*Problem to work on*: Render the data from the line holding "Expand the search bar dropdown chevron" through the line holding "tap(1037, 93)", inclusive, as a Markdown table with the columns Row and Data line, skipping blank lines and omitting the pictures.

*Provided data*:
+===+
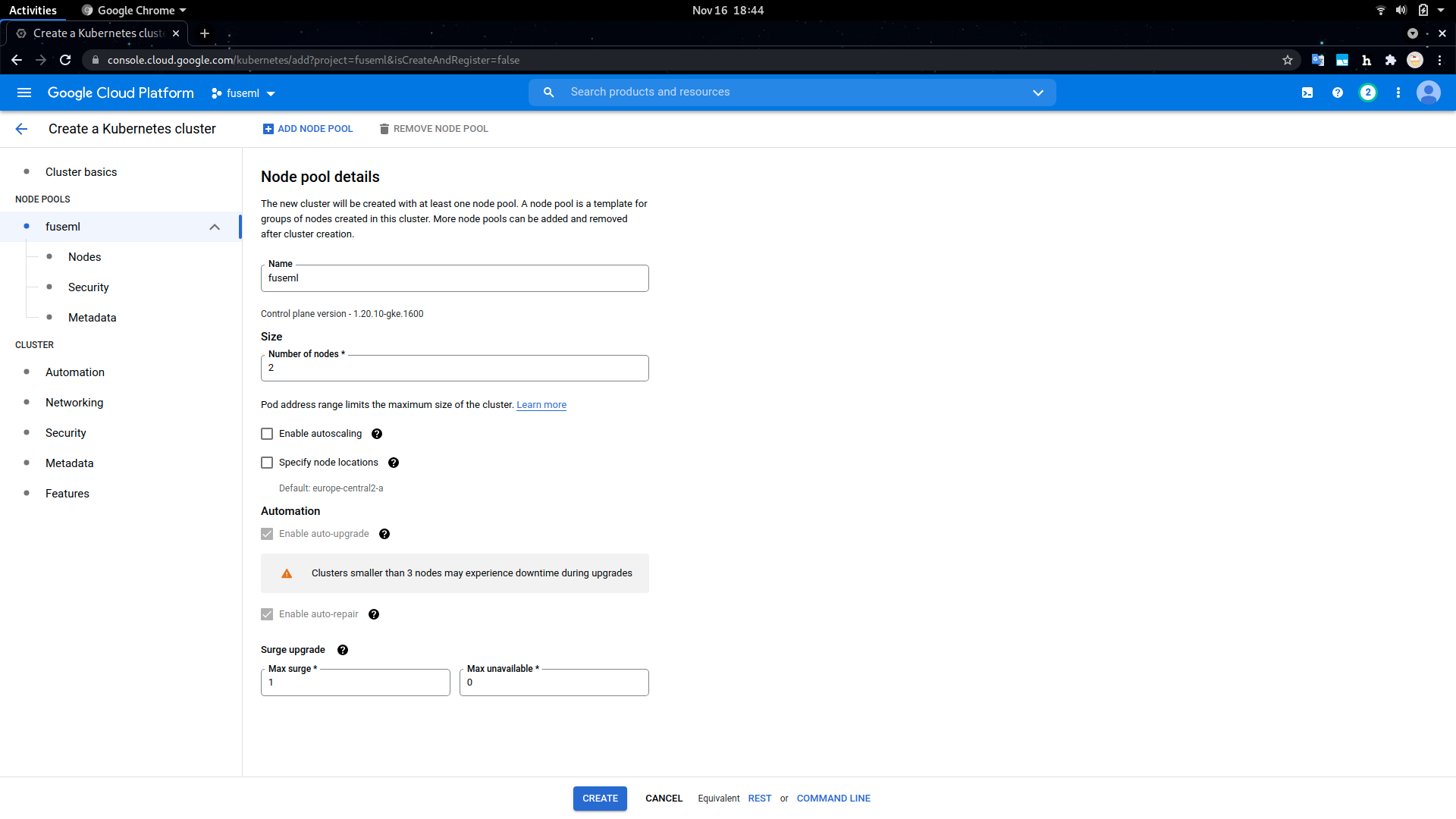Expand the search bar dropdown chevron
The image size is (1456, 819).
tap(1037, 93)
+===+
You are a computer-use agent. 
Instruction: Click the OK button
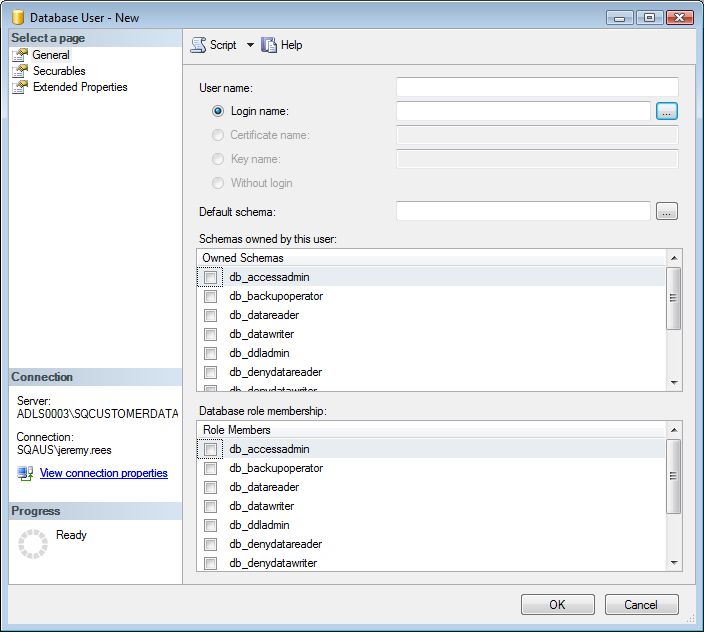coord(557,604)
+===+
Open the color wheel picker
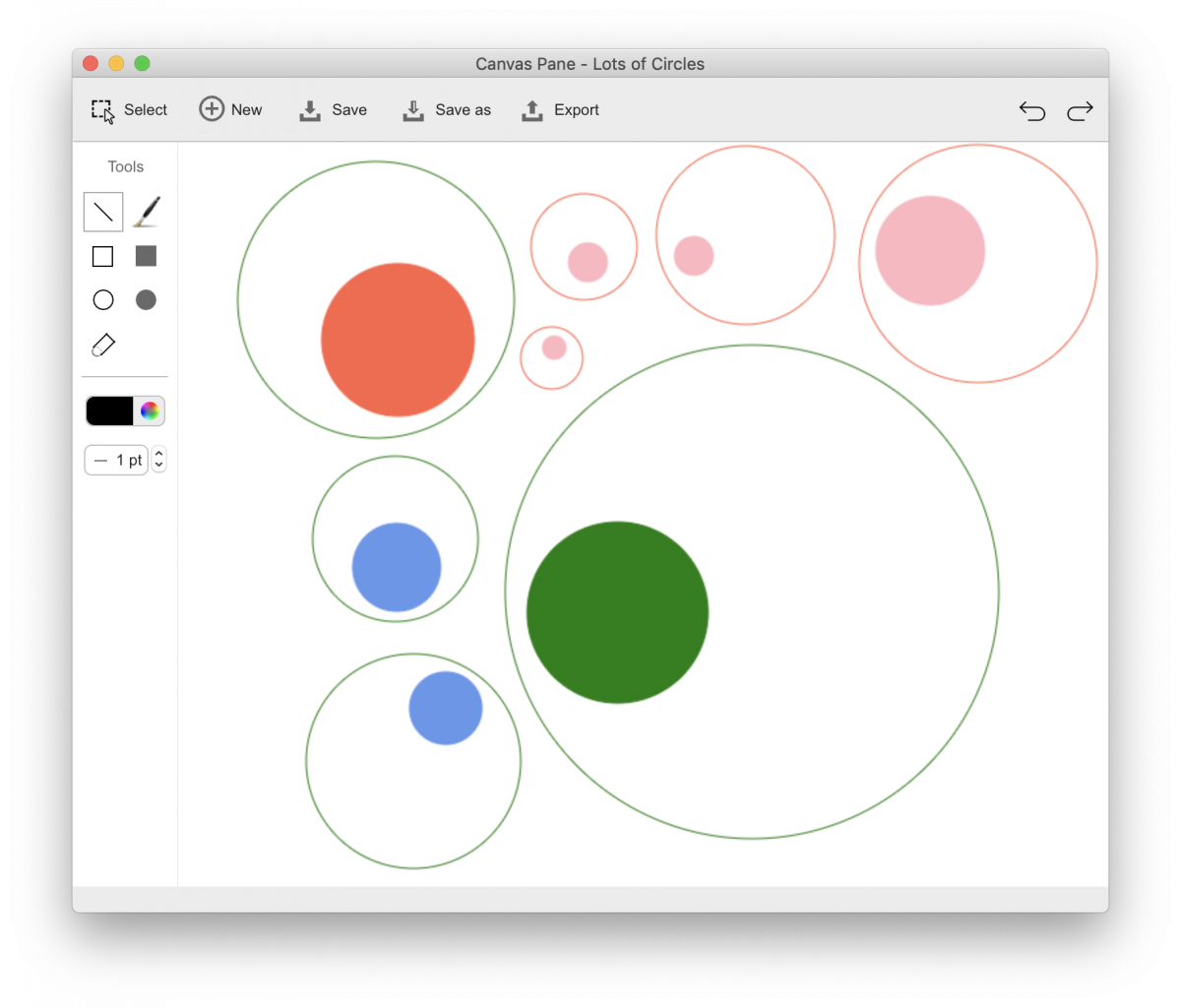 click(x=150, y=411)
+===+
*Reply to the exercise*:
| Row | Data line |
|---|---|
| 1 | Expand the search bar dropdown chevron |
| 2 | The image size is (1456, 819). |
| 3 | tap(1037, 93) |